Scottish Labour’s Community Policing Announcement

Scottish Labour’s Community Policing Announcement

Scottish Labour will restore local policing and deliver a named community and crime prevention officer in every community across Scotland, Anas Sarwar has announced.

Across Scotland, there are 355 council wards. Scottish Labour will ensure that by the end of the next Parliament, every one of these has a named officer within local divisions who is tasked with building relationships in the community and gathering intelligence on crime within local areas.

Alongside their colleagues in the force, these officers will work with local councillors to identify opportunities to reduce crime and respond to local incidents.

We will also restore the specific role of crime prevention officers, ensuring that community policing teams have resources dedicated to working directly with schools, retailers, and community groups to advise on how to avoid or reduce crime in high crime areas.

A new Scottish Labour government will set our new Strategic Police Priorities within the first 100 days, establishing a new direction for Police Scotland to prioritise visible, community-based officers.

And we will make clear in the policing priorities that time freed up as a result of the actions taken by Scottish Labour should be directed to the frontline in order to boost community policing teams.
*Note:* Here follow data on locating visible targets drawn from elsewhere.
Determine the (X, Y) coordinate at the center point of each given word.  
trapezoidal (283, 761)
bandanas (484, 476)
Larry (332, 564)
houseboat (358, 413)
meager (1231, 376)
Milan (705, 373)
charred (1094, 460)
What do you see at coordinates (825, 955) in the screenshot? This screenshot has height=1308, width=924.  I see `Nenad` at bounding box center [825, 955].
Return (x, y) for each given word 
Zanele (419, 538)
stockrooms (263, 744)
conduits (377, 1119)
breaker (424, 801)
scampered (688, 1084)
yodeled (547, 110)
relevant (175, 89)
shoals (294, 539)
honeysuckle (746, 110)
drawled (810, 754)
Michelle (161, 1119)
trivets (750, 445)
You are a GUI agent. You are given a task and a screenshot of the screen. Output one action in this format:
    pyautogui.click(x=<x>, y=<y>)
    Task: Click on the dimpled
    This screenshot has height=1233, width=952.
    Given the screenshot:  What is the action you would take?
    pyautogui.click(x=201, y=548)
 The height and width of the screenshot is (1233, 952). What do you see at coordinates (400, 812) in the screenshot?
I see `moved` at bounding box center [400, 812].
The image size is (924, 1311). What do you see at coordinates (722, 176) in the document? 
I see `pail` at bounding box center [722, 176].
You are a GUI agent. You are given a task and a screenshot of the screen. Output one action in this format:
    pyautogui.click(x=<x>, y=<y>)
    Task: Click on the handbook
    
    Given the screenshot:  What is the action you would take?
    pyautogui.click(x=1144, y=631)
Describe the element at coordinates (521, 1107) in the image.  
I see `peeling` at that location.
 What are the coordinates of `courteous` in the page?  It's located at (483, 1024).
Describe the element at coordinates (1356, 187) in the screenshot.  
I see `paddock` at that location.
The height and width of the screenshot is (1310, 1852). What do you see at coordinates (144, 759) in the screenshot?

Scottish Labour will also ensure the police are locally accountable, with a statutory requirement for councils to be consulted on local policing plans and to take evidence from local policing divisions.

And a new trauma support service will be introduced to support officers working in our communities to get the help they need – and reducing sickness absence levels as a result.

Scottish Labour leader Anas Sarwar said: “When the Scottish Government first announced the centralisation of policing in Scotland, ministers promised that communities would be ‘at the heart’ of services.

“But in 2025, we now have fewer officers than when Police Scotland was first established in 2013. That is a shocking indictment of the SNP’s failure to live up to that earlier pledge to put communities first.

“When I speak with communities across Scotland, one of the most common things I am told by people is that they used to know the names of their local police officers.

“Scottish Labour will restore community policing and get police back on Scotland’s streets. We will free up 360 police officers to join divisions on the frontline of policing in Scotland, cutting thousands of wasted hours in A&E departments and in our courts.

“The truth is that only two people can be First Minister next May. It’s John Swinney or me, it’s the past or the future.

“It’s chaos on our streets and police officers in court rooms and hospitals with John Swinney, or police officers on the street and backed to fight crime with me. That’s the choice in six months’ time.”